2. Don't copy the same work from the hardware solutions, most of them
can't run agents in the real servers and implement checks in different
layers. What information needs the director: only whether the real
service is working properly and the weight to assign to this real service.
So, we can start agent in the real server and to register for these
checks there: "First: let me know ASAP when this service is not working
properly. Second: send me your weight on each 3 seconds". Then
the director needs only to wait for the information. If the information
is not received in specified time, start some checks, set the weight
to 0, etc. For example, why we need L3 checks when we see that our agent
feed us with weights or keepalive probes in time. The L3 checks can
enter into the game when we try to determine whether the agent is
running in the real server. May be after performing L4/L7 check to our
agent.

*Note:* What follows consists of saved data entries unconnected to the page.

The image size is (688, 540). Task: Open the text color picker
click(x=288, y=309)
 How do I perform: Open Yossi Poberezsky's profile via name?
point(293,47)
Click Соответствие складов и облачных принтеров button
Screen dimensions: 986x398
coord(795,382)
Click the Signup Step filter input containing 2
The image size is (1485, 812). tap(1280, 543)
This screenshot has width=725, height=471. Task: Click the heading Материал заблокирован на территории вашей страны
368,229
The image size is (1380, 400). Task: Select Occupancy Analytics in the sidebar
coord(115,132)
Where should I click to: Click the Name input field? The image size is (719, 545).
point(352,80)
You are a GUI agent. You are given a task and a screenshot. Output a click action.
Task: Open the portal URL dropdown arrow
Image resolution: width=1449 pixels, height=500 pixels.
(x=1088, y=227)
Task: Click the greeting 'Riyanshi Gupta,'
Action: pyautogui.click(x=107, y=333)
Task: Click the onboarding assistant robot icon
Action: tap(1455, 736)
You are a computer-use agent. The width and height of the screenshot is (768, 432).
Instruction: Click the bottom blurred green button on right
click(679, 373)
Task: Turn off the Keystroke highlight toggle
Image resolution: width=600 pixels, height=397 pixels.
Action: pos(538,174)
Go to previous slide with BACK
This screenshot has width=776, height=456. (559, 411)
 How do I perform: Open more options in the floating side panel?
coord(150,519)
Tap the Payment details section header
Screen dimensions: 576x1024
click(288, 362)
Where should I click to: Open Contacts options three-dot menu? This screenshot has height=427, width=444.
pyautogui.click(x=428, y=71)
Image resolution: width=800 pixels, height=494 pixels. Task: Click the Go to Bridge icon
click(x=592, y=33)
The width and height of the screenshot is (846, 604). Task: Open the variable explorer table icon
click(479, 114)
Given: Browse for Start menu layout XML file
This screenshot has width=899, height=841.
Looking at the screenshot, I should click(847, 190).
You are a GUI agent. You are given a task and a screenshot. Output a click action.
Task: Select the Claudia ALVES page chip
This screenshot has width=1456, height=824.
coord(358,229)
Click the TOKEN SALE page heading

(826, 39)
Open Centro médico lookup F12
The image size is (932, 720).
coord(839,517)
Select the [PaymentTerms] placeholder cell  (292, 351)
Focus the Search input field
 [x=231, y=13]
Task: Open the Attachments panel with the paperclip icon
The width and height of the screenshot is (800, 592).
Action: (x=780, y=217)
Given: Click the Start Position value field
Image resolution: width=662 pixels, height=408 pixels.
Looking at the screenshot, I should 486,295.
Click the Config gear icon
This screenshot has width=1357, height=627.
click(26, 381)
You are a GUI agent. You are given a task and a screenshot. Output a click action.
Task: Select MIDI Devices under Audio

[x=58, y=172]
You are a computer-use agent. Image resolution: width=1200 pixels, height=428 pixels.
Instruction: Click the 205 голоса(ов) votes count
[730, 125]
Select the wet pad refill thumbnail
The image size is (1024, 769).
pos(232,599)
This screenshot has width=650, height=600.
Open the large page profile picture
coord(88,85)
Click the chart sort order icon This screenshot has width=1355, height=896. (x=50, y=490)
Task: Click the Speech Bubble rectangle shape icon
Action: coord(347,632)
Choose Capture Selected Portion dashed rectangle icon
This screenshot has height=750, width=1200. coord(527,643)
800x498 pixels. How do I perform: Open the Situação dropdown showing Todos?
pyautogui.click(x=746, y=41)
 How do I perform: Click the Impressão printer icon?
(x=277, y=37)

When we enter the notifications and alerts in this game we
come to this conslusion: I don't wait pages for each real service
fail because when the kernel is crashed I need only this info, i.e.
only one wakeup with the L3 status information: "L3 failed for RS1".
I don't like "L7 failed for DNS in RS1" followed by "L7 failed for
FTP in RS1", ... So, we can run L4 or L7 checks and when they fail
we can try with lower layer checks to determine where is the problem.
If we are sure that our agents are working properly we are sure that the
real services are working properly. When the admin stops all real
services, for example, all httpd daemons, we prefer again only one
page (if the notifications are not blocked in this process of
real service management): "Cluster X is down" instead of 10 pages
for "httpd in WEB1 failed", "httpd in WEB2 failed", etc. May be
we need a way to block the notifications or the cluster in the director.
There are other options: instead of registering for the
weights we can register for load information and to use it in the
director to set the weight based on expression from these parameters:
one expression for FTP, another for HTTP, etc
3. Of course, there are other ways to set the weights - when they
are evaluated in the director. This can include decisions based on
response times (from the L7/4/3 checks), etc. Not sure how well they
are working. I've never implemented such risky tricks.
4. User defined checks: talk with the real service and analyze these
5. NAT is not the only used method. The DR and TUN methods don't allow
the director's checks properly to check the real services: the real
service listens to the same VIP and it is hard to generate packets
in the director with daddr=VIP that will avoid the routing and will
reach the real server. They don't leave the director. What means this:
we can't check exactly the VIP:VPORT in the real service, may be only
RIP:VPORT ? This problem does not exist when the checks are performed
from the real service, for example the L4 check can be simple bind()
to VIP:VPORT. Port busy means L4 succeeds. No problems to perform
L7 checks. Sometimes httpd can listen to many virtual domains with
bind to 0.0.0.0. Why we need to perform checks for all these VIPs
when we can simply check on of them. Many, many optimizations, User
6. Some utilities or ioctls can be included in the game: ip,
ipchains or the ioctls they use. This allows complex virtual services
to be created and to support the fwmark-based virtual services.
7. Redundancy: keepalive probes to other directors, failover times,
This can be a very very long discussion :)
> Happy christmas and happy new year,
> Alexandre Cassen
Julian Anastasov <ja@xxxxxx>